=== TRECHO DO TEXTO ===
Em um esforço para reformar a gestão de benefícios sociais, Amsterdã embarcou em um experimento ambicioso com a IA: o algoritmo Smart Check. Prometia identificar erros em pedidos de auxílio com mais precisão e menos viés do que os humanos. Mas o resultado final foi o oposto do esperado — e lança dúvidas sobre o futuro da IA em decisões sociais sensíveis.
A cidade investiu cerca de meio milhão de euros e seguiu todas as diretrizes da chamada “IA responsável”: testes de viés, auditorias, consultas públicas, revisão por especialistas. Mesmo assim, o sistema se mostrou tendencioso em diferentes fases: primeiro contra migrantes e homens, depois contra mulheres e cidadãos holandeses. O algoritmo também passou a indicar mais pessoas para investigação do que os próprios assistentes sociais — falhando em seu objetivo principal.
O Smart Check foi treinado com dados de investigações passadas feitas por humanos — dados que já continham preconceitos. Assim, o algoritmo apenas replicou (e às vezes amplificou) essas distorções. Tentativas de corrigir isso com técnicas de reponderação ajudaram parcialmente, mas surgiram novas camadas de viés, como contra mães e pessoas com filhos — uma variável sequer considerada nas auditorias iniciais.
=== DADOS FORNECIDOS ===
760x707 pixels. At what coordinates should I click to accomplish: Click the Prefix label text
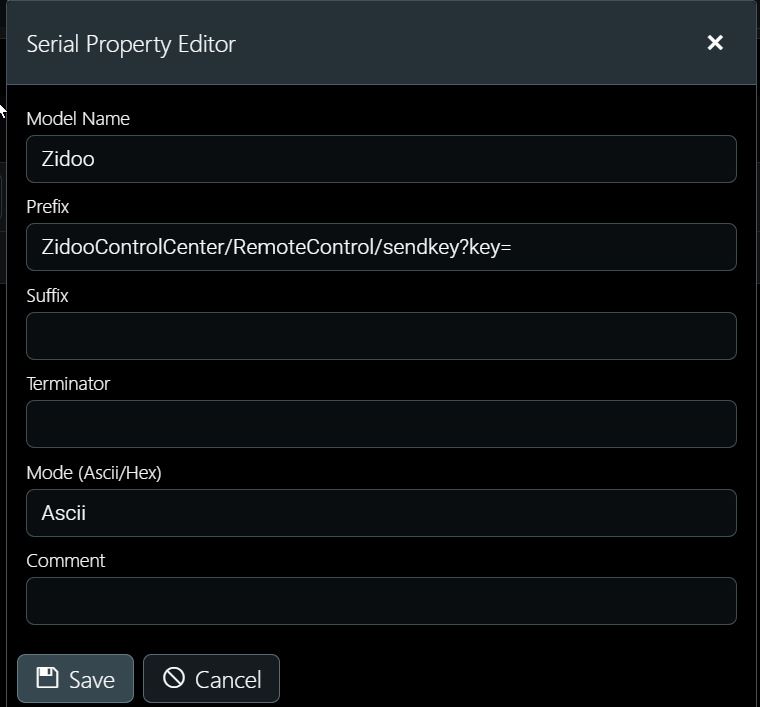pos(48,207)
===
TAREFAS:
A - Indique se cada afirmação abaixo está de acordo com o texto sobre o Smart Check, respondendo sim ou não e citando literalmente as palavras do texto que decidem a resposta. (i) A cidade gastou cerca de meio milhão de euros no experimento. (ii) O algoritmo passou a indicar menos pessoas para investigação do que os assistentes sociais. (iii) O viés contra mães e pessoas com filhos foi examinado nas auditorias iniciais.
B - Prossiga com o texto sobre o Smart Check, começando logo depois da última frase apresentada.

RESULTADOS DAS TAREFAS:
A -
(i) Sim: "A cidade investiu cerca de meio milhão de euros".
(ii) Não: "O algoritmo também passou a indicar mais pessoas para investigação do que os próprios assistentes sociais".
(iii) Não: "uma variável sequer considerada nas auditorias iniciais".

B -
O Conselho de Participação, composto por beneficiários e ativistas, foi contrário ao projeto desde o início. Apesar de mudanças feitas após sua pressão, o grupo rompeu com o projeto alegando que afetava direitos fundamentais dos cidadãos. A crítica principal: atacar fraudes que são estatisticamente raras (cerca de 3%) com um sistema que pode prejudicar quem mais precisa de ajuda é desproporcional.
O fracasso do projeto expõe uma tensão importante: estamos usando algoritmos para resolver problemas que, talvez, não sejam tecnológicos. Como destacou Hans de Zwart, defensor de direitos digitais, seria mais justo usar tecnologia para identificar pessoas que têm direito ao benefício e não estão recebendo, em vez de vigiar quem está pedindo ajuda.
A cidade voltou ao sistema humano — que também mostrou viés, mas permanece sem correção sistemática. Isso levanta uma pergunta desconfortável: por que exigimos mais da IA do que dos humanos? A resposta pode estar menos em algoritmos e mais em como definimos “justiça” e quem tem voz nesse processo.
Amsterdã fez quase tudo certo no manual da IA ética — e mesmo assim falhou. A história do Smart Check mostra que, antes de perguntar como usar a IA, é preciso refletir sobre por que usá-la. E, principalmente, definir quem decide o que é justo.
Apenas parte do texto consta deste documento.